Just like a family – the Adamczyks family, Denków, Ostrowiec Świętokrzyski
The 6-person Adamczyks family was displaced from Wielkopolska in 1940. They settled in Denkowo near Ostrowiec. They were assigned a small room at one of the Polish families’ houses. Soon, they blended into the local community. The Damaczyks and the Jewish Frymel family became friends. The head of the family, Icek Frymel offered Adamczyk a place in his home which was much larger. Jadwiga – Marianna and Jan Adamczyks’ teenage daughter and Lucjanna remembers that the Frymels gave them a large, beautifully furnished living room.
Icek Frymel and his wife Sara had three children: Mojżesz born in 1921, 15-year-old Blimka and Chaim born in 1924. The Adamczyks’ children – Helena, Jadwiga, Lucjanna and the youngest Jan were of a similar age.
Both families lived under one roof in harmony, their friendship even deepened. Women baked bread together, they also invited each other for Catholic and Jewish holidays. Even Christmas pictures have been preserved until today. In one of them there are the sisters – Helena and Jadwiga together with the Mojżesz and Chaim brothers at the Christmas tree.

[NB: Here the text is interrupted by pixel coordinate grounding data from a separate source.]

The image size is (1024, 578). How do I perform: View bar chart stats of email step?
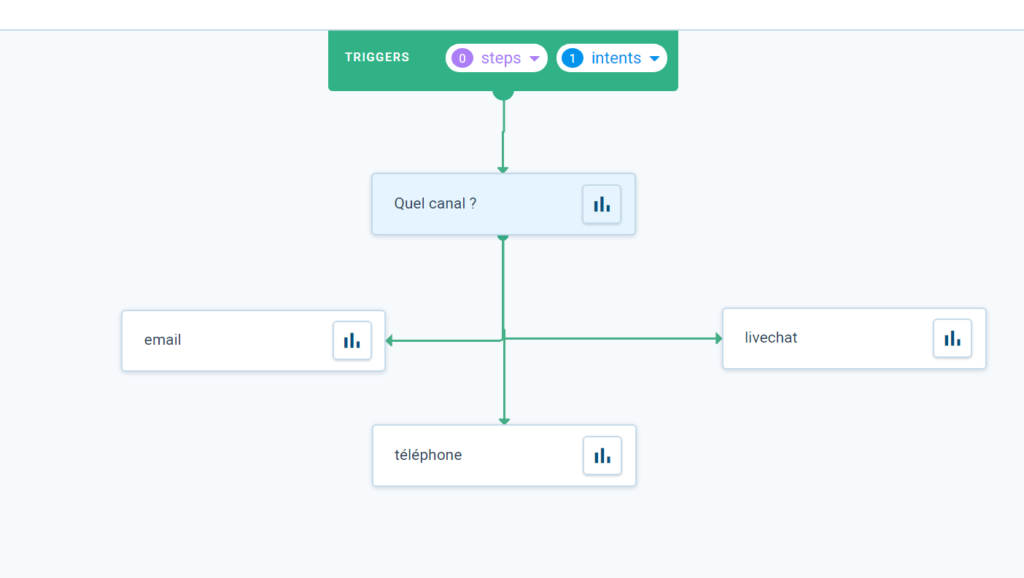(352, 340)
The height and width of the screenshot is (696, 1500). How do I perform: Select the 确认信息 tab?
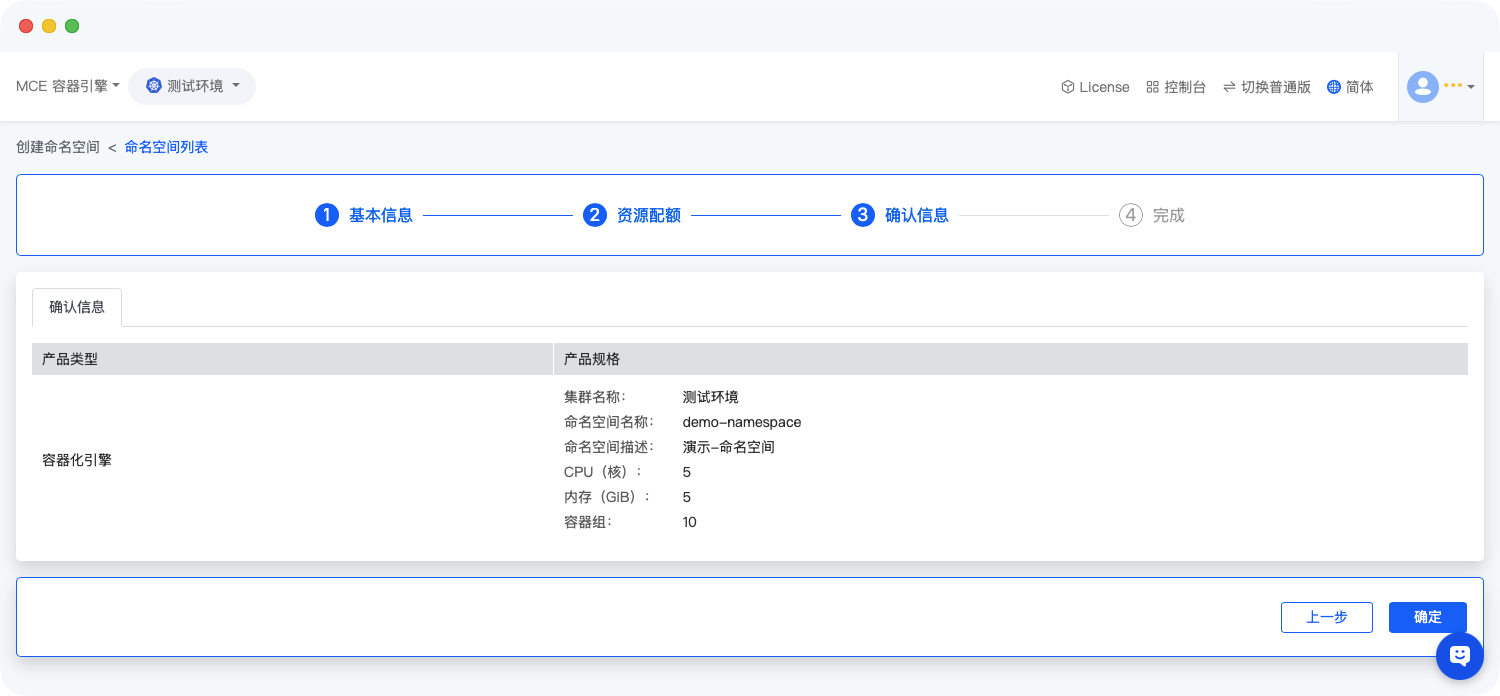point(77,307)
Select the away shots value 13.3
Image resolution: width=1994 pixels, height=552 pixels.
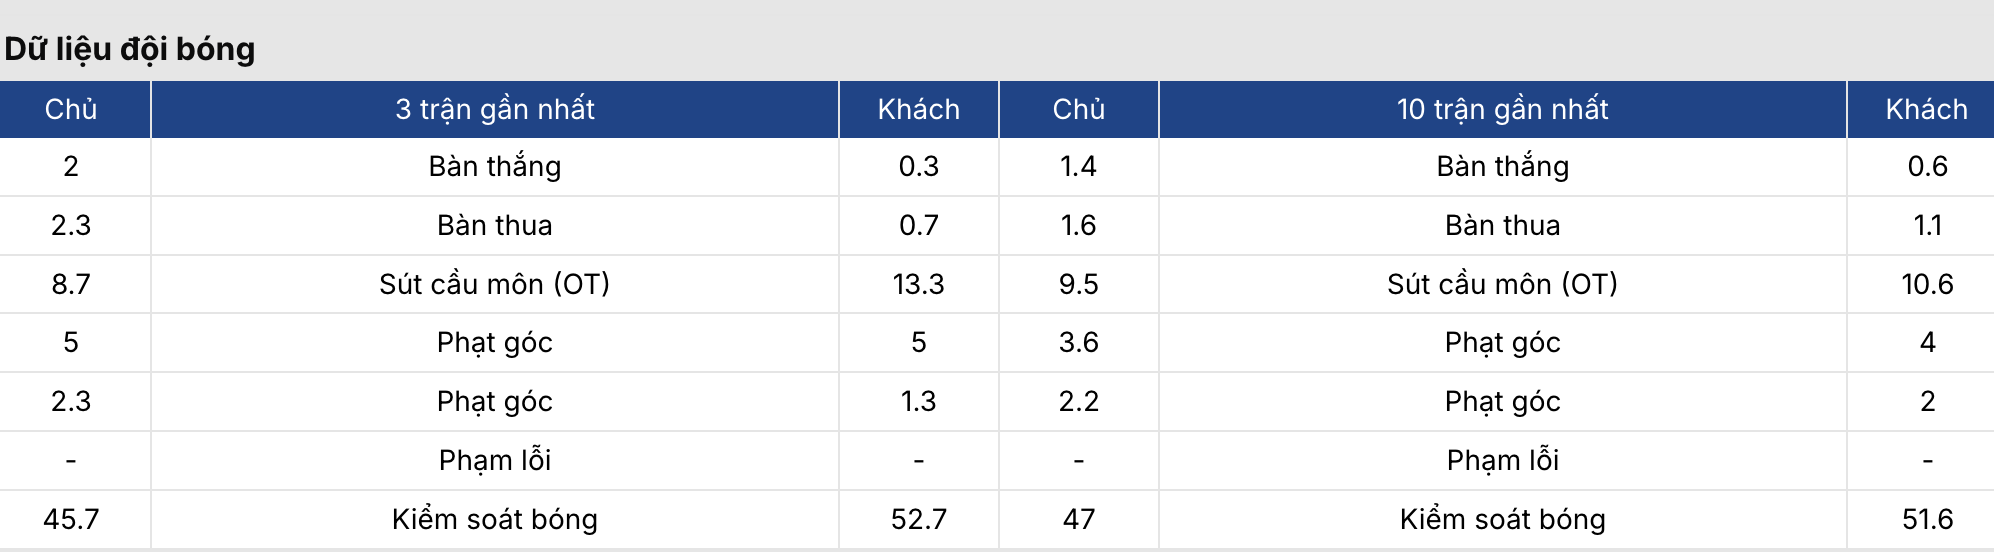pos(918,284)

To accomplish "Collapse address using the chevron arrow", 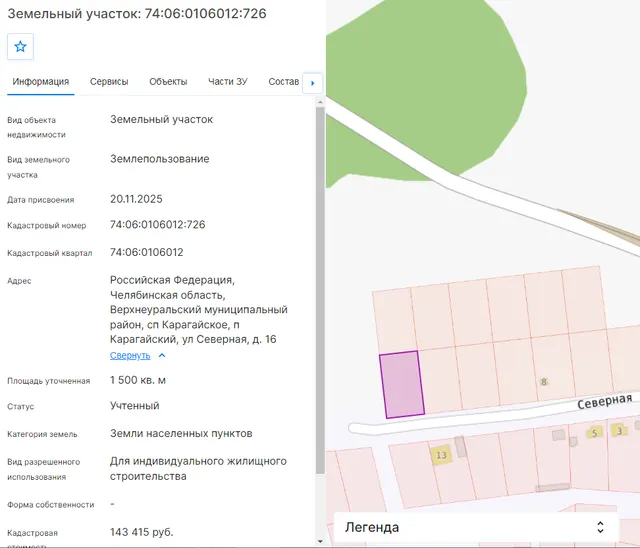I will (162, 355).
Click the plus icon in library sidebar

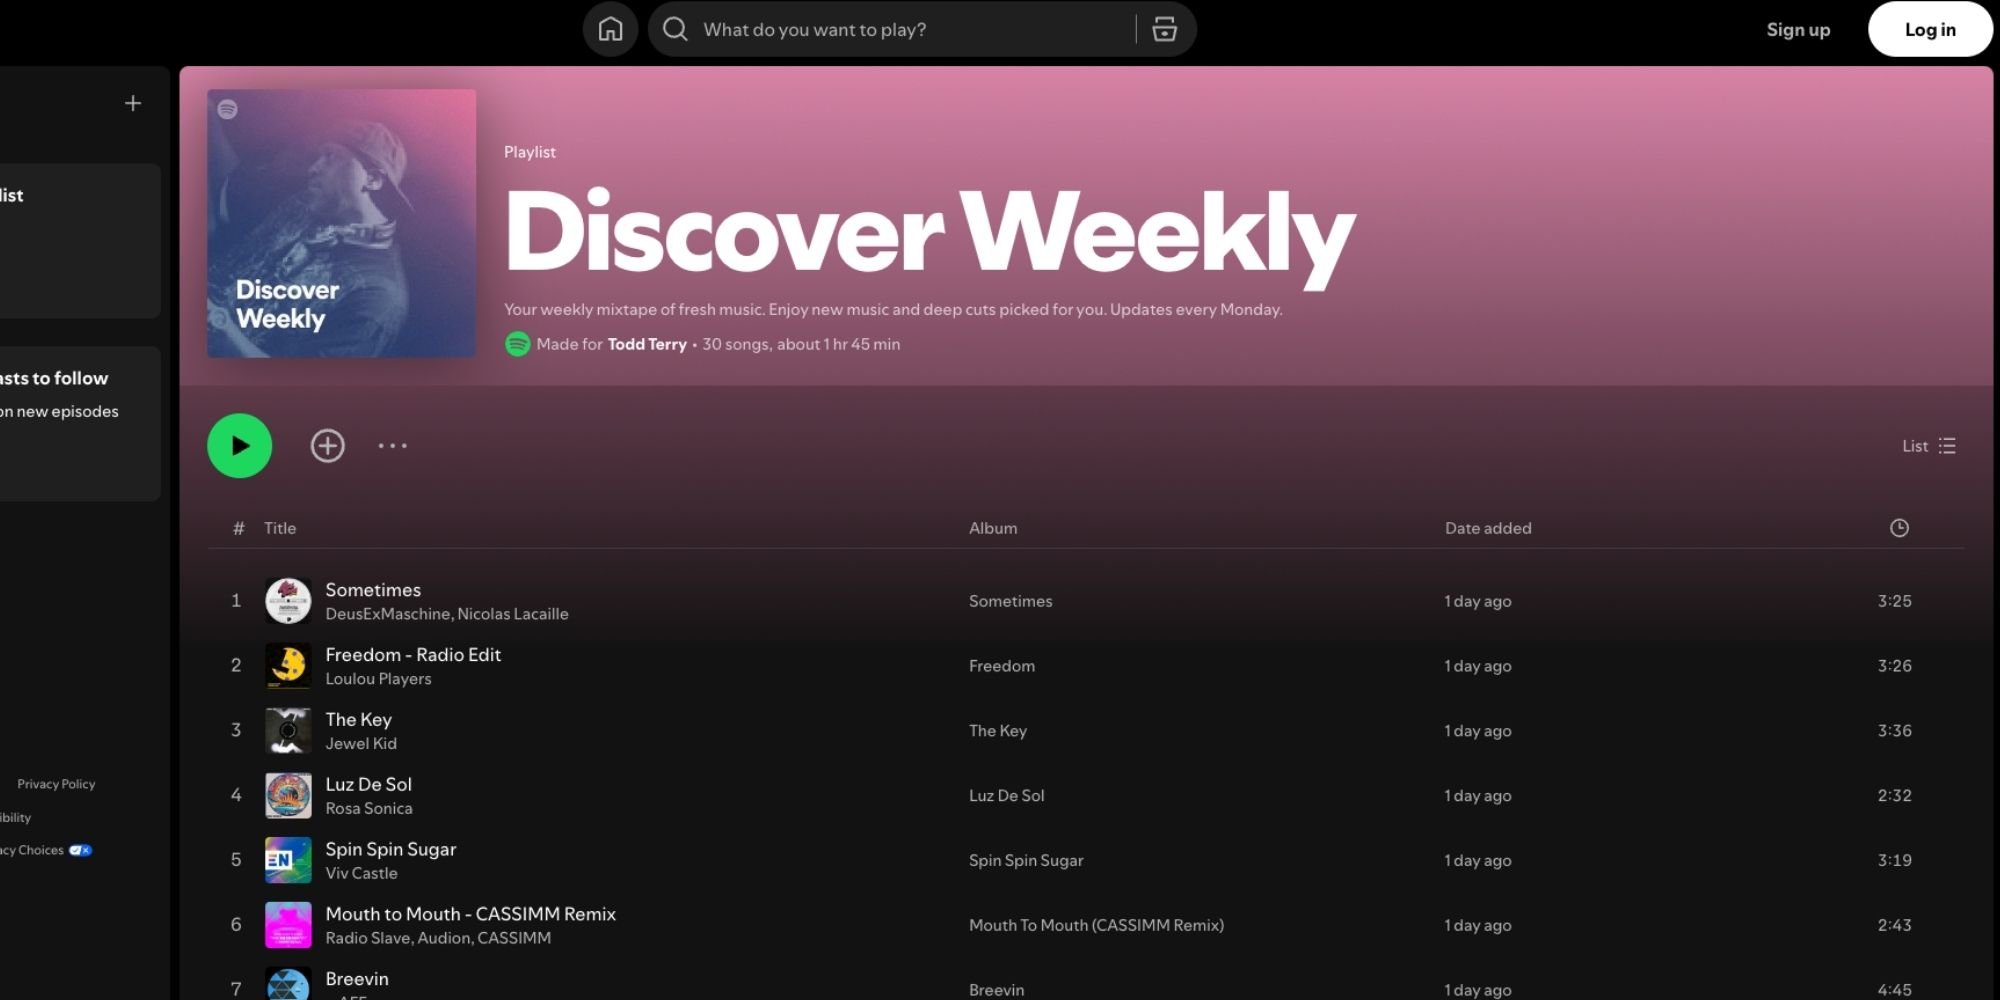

They were quite happy, despite the war. That period ended abruptly on 12 October 1942… something you cannot express in words… something terrible. All the Jews were driveen into the market square. They also came to get us. The Frymel family had had some bundles packed. They left together with Blimka… – recalls Lucjanna Kuźnicka who was 15 years old then. The Adamczyks did not know what had happened to the Jews from Denkowo. Only later had they discover that the Jews were killed in Treblinka…
Before leaving, Mr. Frymel approached Mommy, knelt before her and begged: Sister, save my boys – Lucjann Kuźnicka is moved when remebering the past events.
Chaim and Mojżesz [Moses] were then in the labour camp in Bodzechów. It was the period of famine and great poverty. The eldest sister – Helena gave her siblings food ratios – a piece of bread at 10.00 and 16.00. The Adamczyks’ daughters Helena, Lucjanna and Jadwiga tried to find some food which they secretly smuggled for the Frymel brothers.
At the beginning of 1943, when the Bodzechów camp was liquidated, the Frymels managed to escape. Starving and frozen they reached Denkowo at night. They knocked on the window, seeking help and a place to hide.
My father worked in Ćmielów, he was away foe the whole week and he was afraid to take this responsibility, to expose four children and a wife to a threat. Each of us in turns went and begged: daddy, please agree. Finally he said yes. If you want to be executed, do as you wish. And mum also agreed – remembers Lucjanna Kuźnicka.
A hiding place was dug in the room under the floor. The Frymels stayed there at night and whenever there was any danger. The entrance was concealed with beds. During the day the brothers left the hiding place and stayed with the family in the room. At the end of the war the Germans occupied the living room – these Germans almost discovered their presence – that was a close shave.
The Adamczyks sisters were girl scouts, they were also involved in underground movement, Their mother was never informed.
Fortunately, both those in the hiding and those who offered help survived until the end of the war.
Chaim Frymel soon went to Israel, Mojżesz Frymel left for Canada. The families maintained contacts for many years. Chaim was a great man. One day he admitted that he sent us the first dollar he had earned – remembers Jadwiga Szczeszak. He always wrote “dear mummy” to our mother. Just like a family – adds Lucjanna Kuźnicka.
Parents: Jan and Marianna Adamczyks were awarded the “Righteous Among the Nations” medal in 1975. In 1997, the siblings Helena, Jadwiga, Lucjanna and Jan also received the award.